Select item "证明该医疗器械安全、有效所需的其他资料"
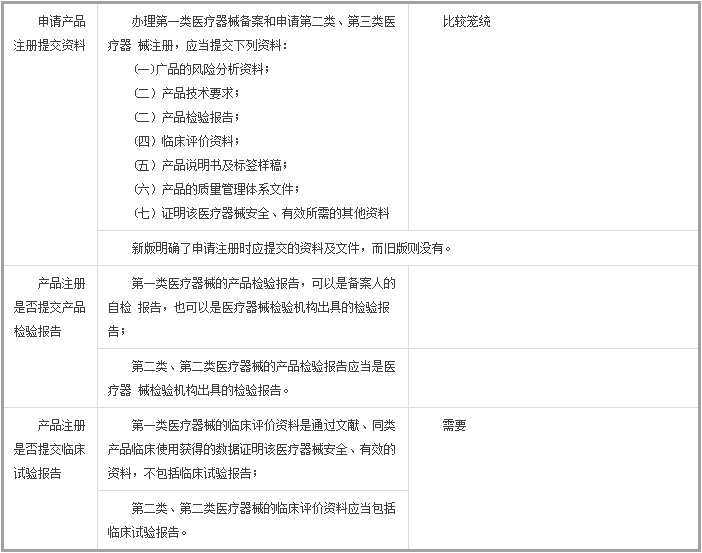 pyautogui.click(x=261, y=213)
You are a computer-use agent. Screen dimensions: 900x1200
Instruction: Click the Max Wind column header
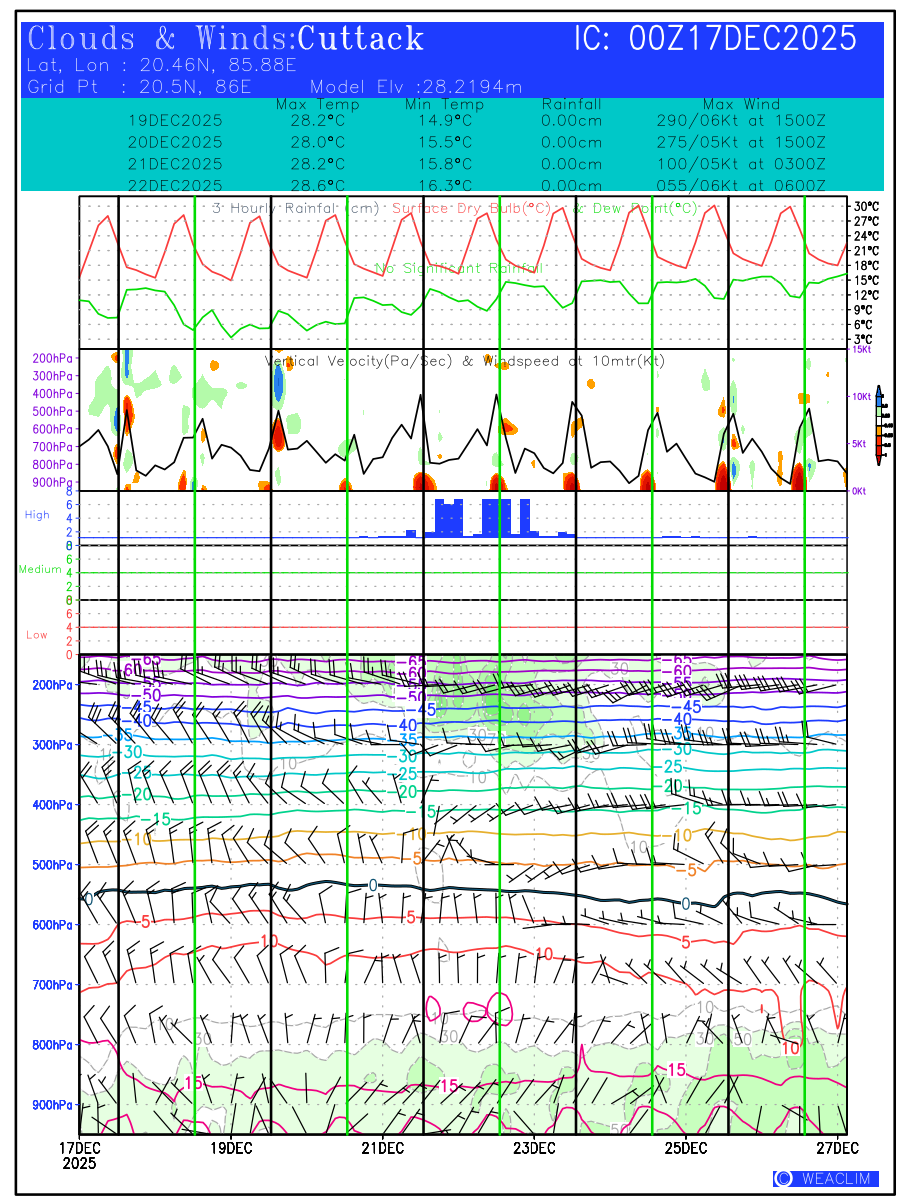pos(741,104)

** YOUR ASSIGNMENT **
Every line above goes into your copy exactly; no images go in.

** SOLUTION **
Select item "证明该医疗器械安全、有效所需的其他资料"
 pyautogui.click(x=261, y=213)
You are a computer-use agent. Screen dimensions: 900x1200
Instruction: Click the Max Wind column header
pos(741,104)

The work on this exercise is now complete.